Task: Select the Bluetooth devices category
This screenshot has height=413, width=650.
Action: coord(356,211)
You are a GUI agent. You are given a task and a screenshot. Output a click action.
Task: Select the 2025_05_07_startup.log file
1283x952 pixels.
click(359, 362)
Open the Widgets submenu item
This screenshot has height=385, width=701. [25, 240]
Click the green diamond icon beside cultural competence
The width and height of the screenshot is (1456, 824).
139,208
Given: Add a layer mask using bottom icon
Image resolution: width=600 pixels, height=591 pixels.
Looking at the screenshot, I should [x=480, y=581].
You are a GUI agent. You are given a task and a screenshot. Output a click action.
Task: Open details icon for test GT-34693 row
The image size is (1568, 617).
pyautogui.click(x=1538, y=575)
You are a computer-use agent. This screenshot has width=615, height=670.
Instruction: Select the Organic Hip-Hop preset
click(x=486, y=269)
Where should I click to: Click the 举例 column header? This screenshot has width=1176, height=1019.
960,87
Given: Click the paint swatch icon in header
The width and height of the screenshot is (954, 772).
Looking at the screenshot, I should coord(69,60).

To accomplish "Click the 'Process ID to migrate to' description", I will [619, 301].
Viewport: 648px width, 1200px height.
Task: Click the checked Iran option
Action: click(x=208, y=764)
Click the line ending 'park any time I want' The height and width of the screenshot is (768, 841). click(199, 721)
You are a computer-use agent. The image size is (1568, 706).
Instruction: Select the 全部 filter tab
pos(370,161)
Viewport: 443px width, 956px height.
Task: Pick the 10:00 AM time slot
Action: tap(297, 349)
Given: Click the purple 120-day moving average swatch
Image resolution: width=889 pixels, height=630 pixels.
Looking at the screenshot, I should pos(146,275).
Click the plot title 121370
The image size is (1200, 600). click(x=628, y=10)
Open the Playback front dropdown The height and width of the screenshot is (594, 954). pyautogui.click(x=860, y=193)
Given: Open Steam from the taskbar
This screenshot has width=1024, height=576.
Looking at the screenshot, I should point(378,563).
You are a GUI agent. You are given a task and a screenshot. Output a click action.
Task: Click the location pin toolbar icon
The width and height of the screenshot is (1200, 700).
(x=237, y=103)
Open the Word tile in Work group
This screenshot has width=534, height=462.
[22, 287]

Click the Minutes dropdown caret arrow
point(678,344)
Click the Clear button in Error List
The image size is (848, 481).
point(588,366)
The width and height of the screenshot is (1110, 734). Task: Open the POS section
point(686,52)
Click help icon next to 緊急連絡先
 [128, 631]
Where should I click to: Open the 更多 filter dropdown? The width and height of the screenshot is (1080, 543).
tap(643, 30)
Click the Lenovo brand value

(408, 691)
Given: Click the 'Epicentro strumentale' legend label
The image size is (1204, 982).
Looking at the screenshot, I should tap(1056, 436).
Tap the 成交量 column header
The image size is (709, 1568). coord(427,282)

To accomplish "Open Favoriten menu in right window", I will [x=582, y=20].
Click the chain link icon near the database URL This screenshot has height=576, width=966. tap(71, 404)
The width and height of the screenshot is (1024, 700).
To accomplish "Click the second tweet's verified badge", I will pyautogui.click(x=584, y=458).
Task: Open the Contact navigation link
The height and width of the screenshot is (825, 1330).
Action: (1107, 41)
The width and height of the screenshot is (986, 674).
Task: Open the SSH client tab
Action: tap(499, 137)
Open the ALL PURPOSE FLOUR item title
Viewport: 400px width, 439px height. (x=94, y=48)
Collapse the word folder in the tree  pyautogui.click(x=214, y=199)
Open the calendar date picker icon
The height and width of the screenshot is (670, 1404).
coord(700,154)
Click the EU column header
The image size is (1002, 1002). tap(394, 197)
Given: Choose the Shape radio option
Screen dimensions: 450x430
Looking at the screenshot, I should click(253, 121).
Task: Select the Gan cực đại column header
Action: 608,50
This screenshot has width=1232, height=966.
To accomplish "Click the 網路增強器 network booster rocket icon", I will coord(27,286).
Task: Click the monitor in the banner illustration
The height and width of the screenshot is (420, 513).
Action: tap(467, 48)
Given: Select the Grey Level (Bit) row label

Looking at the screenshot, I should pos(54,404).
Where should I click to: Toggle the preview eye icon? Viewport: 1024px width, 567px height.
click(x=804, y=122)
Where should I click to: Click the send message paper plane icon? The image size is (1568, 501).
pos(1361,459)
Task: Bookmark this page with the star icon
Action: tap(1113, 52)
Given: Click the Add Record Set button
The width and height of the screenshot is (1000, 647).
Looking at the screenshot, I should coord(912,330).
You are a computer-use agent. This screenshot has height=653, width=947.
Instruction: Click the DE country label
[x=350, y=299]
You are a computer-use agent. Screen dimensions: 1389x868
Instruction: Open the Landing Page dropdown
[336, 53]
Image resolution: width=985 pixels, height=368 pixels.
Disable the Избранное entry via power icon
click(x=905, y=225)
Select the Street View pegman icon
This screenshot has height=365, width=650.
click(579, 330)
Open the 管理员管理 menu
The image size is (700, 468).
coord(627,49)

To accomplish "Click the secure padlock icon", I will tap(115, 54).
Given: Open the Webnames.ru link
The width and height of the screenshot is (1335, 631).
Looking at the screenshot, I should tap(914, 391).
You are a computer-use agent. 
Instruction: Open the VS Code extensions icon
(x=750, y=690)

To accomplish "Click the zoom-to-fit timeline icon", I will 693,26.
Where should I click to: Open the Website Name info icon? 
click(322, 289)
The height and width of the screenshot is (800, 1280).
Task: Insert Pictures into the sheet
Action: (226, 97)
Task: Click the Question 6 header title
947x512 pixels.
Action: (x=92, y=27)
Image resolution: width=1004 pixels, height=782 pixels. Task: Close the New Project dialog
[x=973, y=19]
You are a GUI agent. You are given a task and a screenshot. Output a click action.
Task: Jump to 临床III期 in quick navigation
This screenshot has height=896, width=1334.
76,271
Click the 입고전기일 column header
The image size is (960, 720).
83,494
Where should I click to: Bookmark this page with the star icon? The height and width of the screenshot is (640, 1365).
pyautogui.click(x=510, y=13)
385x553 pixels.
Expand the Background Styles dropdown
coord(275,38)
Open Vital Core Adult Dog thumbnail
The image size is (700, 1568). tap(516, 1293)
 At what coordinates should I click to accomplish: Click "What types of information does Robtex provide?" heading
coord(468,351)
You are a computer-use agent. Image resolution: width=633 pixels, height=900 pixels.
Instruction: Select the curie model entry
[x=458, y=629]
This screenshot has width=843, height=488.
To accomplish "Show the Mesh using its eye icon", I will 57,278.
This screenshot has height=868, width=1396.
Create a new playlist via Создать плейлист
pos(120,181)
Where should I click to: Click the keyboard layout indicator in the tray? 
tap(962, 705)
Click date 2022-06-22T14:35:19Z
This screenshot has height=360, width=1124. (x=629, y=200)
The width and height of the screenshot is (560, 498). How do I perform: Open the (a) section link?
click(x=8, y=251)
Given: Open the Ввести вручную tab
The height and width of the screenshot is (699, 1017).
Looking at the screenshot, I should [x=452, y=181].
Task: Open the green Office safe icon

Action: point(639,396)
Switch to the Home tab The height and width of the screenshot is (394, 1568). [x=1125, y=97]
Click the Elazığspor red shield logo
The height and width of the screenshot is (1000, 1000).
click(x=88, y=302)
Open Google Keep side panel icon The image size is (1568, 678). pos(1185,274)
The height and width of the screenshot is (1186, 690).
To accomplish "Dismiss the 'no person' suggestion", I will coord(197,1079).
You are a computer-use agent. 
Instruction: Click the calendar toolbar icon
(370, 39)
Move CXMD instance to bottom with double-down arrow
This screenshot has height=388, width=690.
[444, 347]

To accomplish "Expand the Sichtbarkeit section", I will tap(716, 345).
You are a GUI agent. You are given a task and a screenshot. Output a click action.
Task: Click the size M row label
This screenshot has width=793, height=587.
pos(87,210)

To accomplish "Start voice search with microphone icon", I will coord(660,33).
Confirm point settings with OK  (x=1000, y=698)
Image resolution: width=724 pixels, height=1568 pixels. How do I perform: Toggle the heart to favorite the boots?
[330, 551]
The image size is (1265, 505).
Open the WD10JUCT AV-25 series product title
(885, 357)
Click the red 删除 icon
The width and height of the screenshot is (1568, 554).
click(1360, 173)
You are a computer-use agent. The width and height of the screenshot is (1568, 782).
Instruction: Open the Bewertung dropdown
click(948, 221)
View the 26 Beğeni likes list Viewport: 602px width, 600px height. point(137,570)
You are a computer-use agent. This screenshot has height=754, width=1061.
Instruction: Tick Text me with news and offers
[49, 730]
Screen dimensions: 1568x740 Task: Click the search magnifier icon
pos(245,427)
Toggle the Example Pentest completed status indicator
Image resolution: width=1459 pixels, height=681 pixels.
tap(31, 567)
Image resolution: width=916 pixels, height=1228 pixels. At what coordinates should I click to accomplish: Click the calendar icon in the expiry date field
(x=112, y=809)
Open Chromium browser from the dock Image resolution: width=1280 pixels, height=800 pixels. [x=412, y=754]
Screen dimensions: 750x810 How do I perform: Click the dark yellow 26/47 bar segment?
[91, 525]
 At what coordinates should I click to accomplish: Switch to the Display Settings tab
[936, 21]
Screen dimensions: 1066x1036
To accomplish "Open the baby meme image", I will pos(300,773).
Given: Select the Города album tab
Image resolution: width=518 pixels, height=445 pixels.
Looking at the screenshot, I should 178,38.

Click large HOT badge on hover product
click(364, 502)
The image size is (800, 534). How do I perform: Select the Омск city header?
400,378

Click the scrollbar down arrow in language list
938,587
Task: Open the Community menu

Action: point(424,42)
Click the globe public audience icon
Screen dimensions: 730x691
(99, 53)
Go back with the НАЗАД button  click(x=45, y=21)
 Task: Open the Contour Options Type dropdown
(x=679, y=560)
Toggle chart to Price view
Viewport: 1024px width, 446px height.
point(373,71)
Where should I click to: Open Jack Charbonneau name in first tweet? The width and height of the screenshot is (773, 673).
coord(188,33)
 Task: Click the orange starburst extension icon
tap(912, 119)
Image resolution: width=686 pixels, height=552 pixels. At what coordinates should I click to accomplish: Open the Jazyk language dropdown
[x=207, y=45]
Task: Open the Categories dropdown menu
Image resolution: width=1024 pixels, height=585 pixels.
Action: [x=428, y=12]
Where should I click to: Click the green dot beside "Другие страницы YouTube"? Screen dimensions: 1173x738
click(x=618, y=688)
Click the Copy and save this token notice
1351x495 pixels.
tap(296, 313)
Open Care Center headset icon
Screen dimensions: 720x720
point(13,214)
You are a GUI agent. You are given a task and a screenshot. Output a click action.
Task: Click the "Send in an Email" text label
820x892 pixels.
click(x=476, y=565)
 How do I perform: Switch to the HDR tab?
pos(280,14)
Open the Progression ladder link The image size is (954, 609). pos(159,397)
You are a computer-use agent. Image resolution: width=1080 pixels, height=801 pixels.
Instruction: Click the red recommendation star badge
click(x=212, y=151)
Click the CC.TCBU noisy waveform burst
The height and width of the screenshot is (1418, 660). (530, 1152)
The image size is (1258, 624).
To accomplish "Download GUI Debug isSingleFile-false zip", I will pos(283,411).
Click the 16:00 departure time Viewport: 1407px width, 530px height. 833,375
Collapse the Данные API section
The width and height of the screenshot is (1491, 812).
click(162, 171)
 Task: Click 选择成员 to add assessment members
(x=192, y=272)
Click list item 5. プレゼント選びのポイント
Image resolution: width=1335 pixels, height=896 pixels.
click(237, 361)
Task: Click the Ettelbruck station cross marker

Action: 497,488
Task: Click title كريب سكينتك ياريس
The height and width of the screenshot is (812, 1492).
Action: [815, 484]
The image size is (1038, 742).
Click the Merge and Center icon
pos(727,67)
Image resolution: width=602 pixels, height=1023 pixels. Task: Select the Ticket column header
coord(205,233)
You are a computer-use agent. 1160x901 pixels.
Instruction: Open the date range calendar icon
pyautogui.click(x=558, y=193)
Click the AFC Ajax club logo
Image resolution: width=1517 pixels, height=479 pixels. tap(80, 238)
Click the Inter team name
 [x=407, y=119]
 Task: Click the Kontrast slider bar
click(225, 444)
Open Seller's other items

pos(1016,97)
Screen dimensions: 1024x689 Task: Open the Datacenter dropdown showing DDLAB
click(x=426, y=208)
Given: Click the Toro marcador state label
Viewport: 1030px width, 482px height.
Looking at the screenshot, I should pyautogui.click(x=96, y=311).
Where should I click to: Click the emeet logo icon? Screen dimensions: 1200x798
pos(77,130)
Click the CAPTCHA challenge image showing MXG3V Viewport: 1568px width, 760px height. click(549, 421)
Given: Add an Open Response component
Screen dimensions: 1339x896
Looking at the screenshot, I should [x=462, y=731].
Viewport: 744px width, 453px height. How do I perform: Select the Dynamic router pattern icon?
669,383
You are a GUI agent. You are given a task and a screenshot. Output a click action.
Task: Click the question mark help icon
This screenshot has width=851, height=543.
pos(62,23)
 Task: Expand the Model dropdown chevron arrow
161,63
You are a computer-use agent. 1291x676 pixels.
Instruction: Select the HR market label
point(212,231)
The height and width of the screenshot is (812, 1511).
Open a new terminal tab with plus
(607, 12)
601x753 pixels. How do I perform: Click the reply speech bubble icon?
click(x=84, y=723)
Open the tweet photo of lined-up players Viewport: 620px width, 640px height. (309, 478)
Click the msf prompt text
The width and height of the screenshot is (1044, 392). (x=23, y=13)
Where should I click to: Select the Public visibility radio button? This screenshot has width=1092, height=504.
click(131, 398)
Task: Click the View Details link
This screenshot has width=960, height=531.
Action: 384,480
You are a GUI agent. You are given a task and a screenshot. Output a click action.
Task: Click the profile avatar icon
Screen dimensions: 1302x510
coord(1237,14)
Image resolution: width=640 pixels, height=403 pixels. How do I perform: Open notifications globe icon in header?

========================================================================

## About this task
Pull every line containing the word "computer" out of the material and copy it.

## Exercise answer
You are a computer-use agent. This screenshot has width=615, height=670.
You are a computer-use agent. The image size is (1568, 706).
You are a computer-use agent. This screenshot has height=653, width=947.
You are a computer-use agent. Screen dimensions: 1389x868
You are a computer-use agent. 
You are a computer-use agent. Image resolution: width=633 pixels, height=900 pixels.
You are a computer-use agent. 
You are a computer-use agent. The width and height of the screenshot is (1568, 782).
You are a computer-use agent. This screenshot has height=754, width=1061.
You are a computer-use agent. Image resolution: width=1080 pixels, height=801 pixels.
You are a computer-use agent. 1160x901 pixels.
You are a computer-use agent. 1291x676 pixels.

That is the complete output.